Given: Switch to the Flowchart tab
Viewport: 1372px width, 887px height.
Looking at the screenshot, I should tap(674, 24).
====================
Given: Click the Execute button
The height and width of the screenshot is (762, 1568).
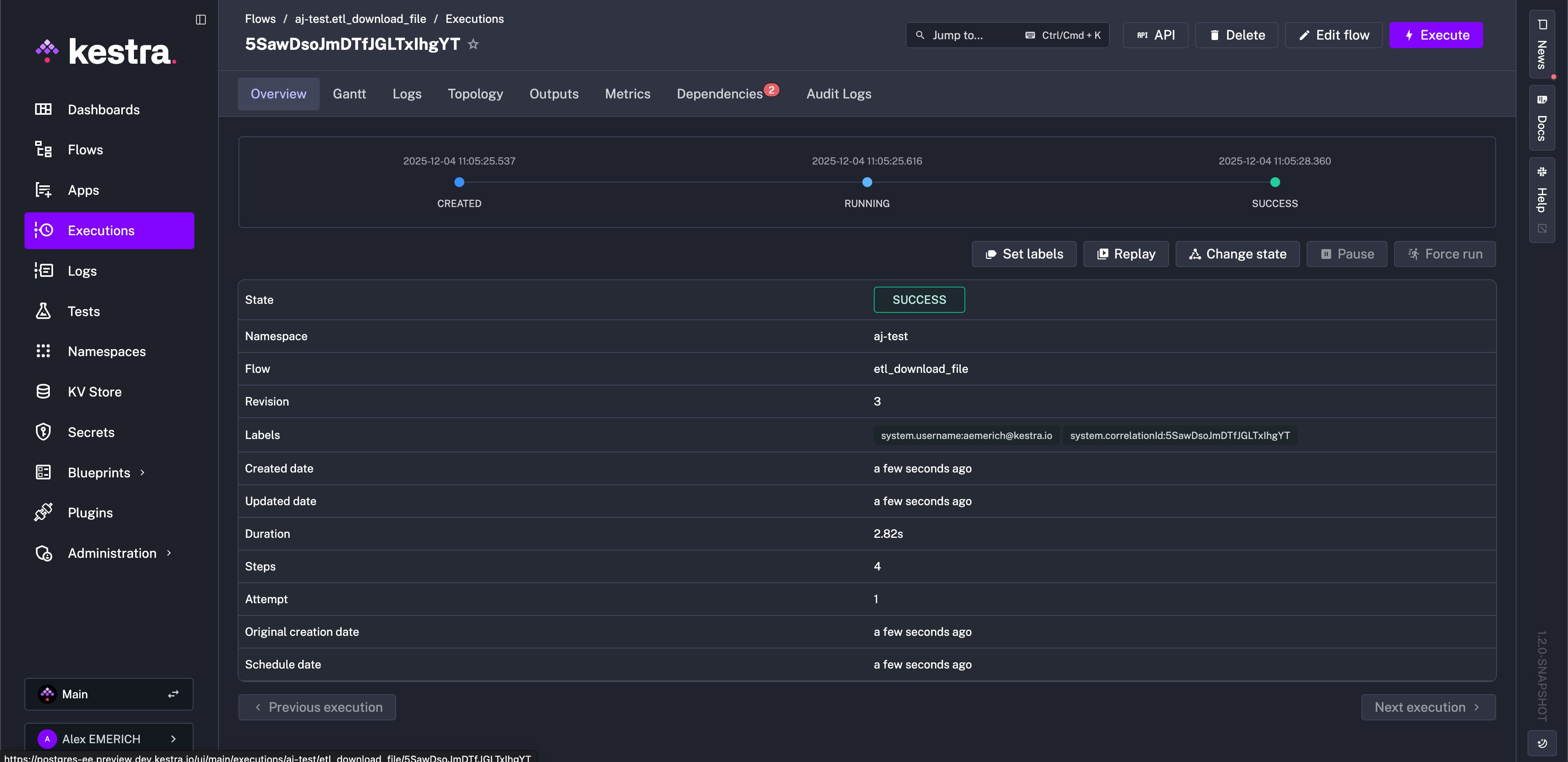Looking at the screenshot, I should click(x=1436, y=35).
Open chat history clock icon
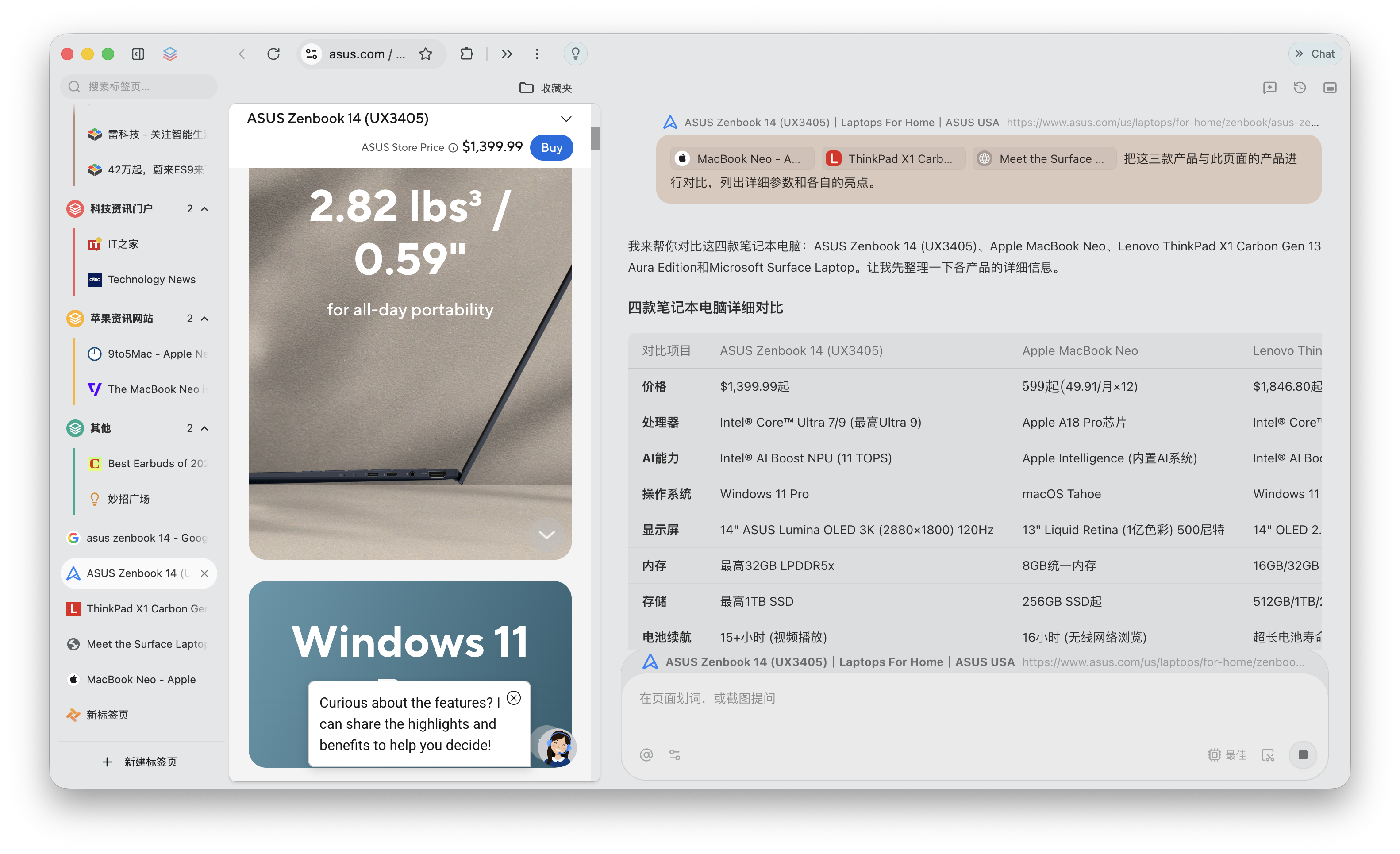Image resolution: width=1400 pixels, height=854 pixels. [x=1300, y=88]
====================
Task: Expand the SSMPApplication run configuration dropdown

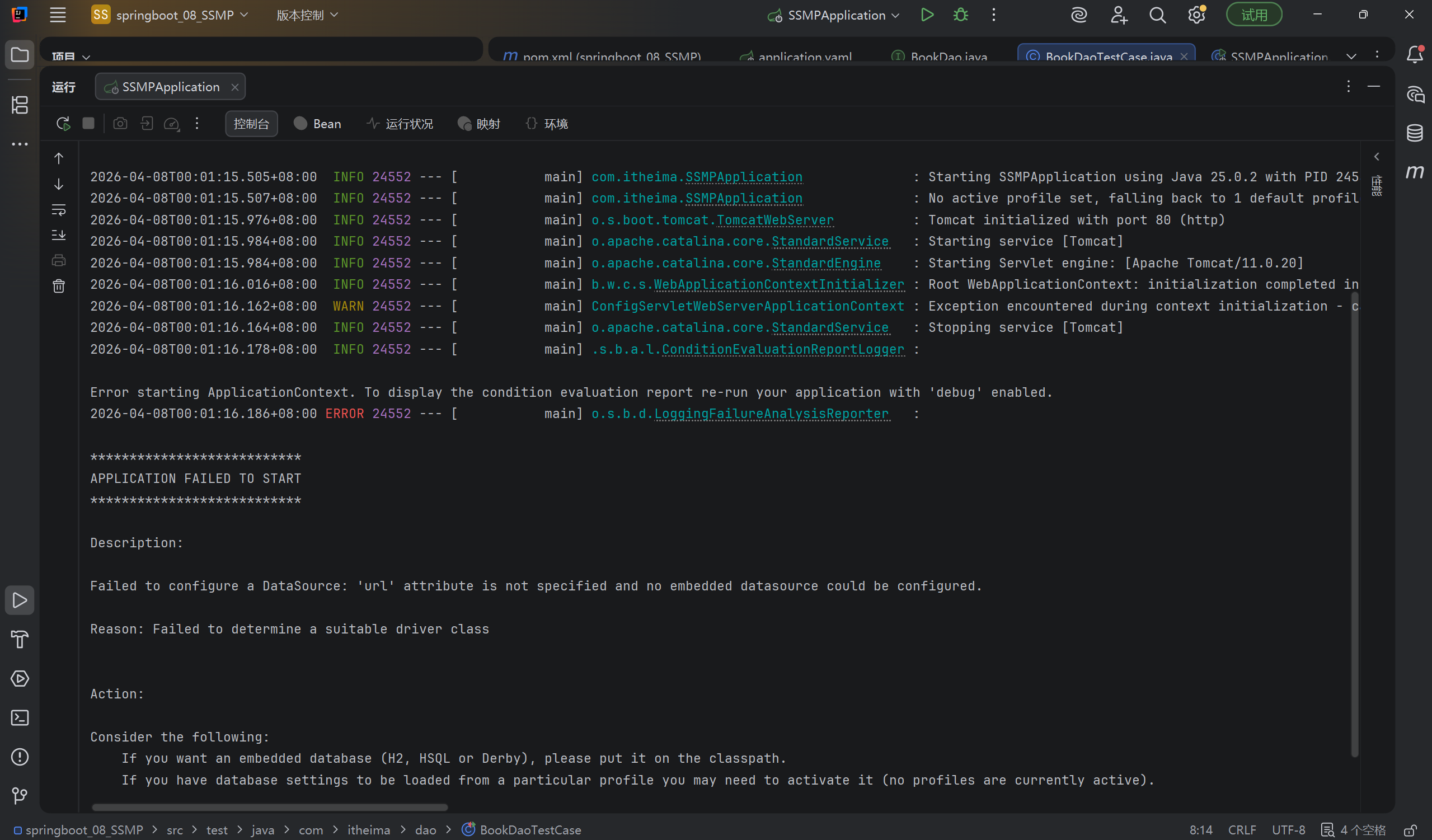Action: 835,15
====================
*Task objective:* Determine how many lines in the data include the word "Given". Answer with that number alone.

*Result of this exercise:* 2